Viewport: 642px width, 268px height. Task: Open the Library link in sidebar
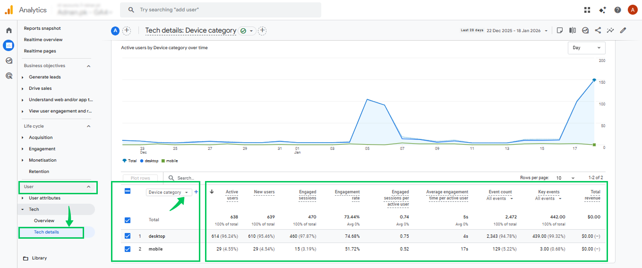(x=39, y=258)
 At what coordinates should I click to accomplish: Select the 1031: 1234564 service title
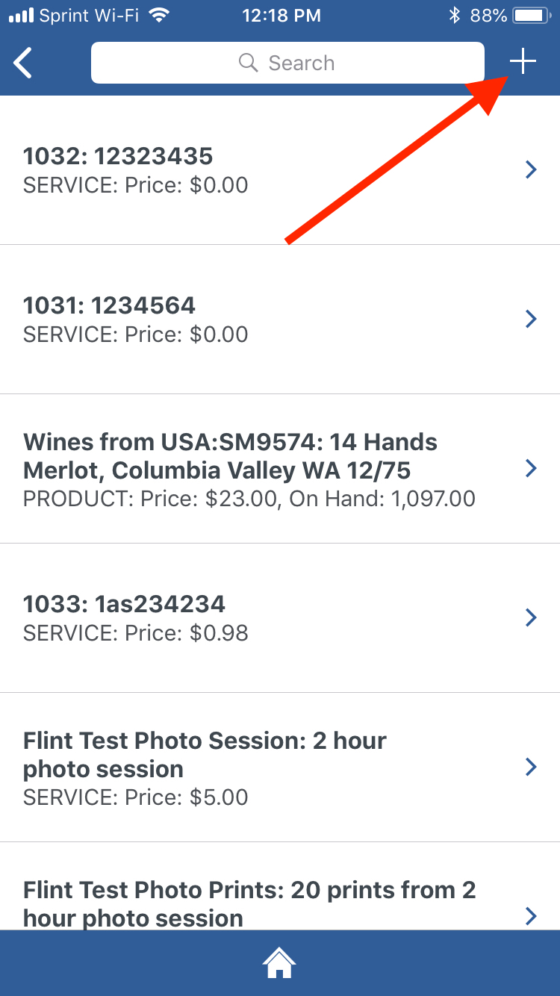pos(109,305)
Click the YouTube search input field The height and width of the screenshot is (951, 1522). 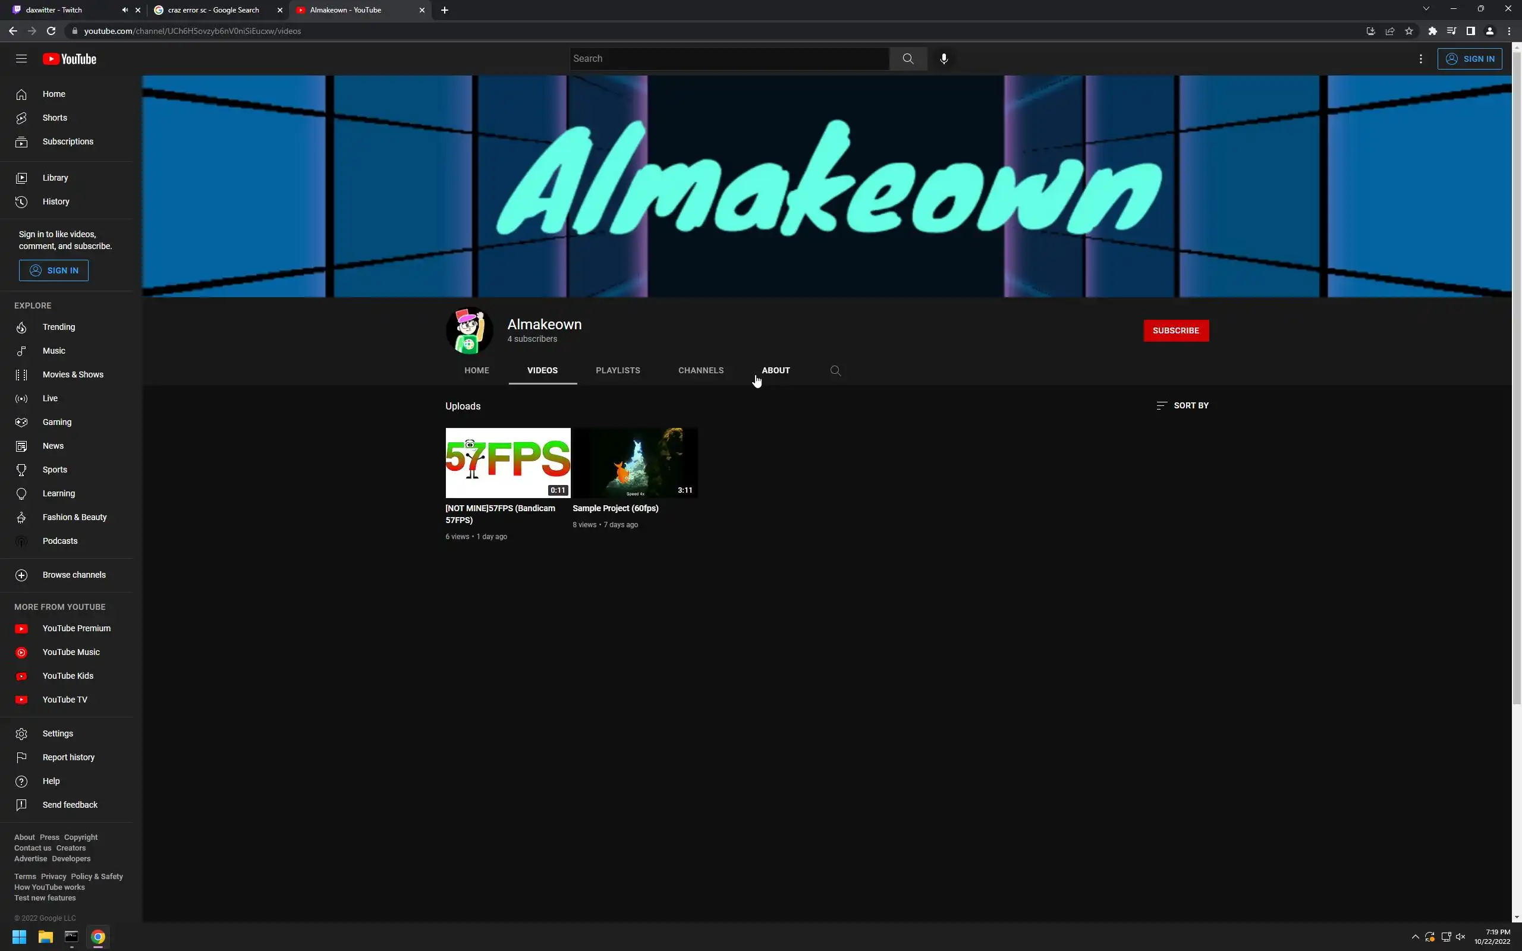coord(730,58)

◆ Aim
Write out the lines again, from the first line above up to and including the line with "pos(109,305)", requests included, with every coordinate in the answers shifted by -117. Leave the pictures out.

◆ Result of the task
Viewport: 642px width, 268px height. Task: Open the Library link in sidebar
(x=-78, y=141)
 At what coordinates should I click to accomplish: Select the 1031: 1234564 service title
pos(-8,188)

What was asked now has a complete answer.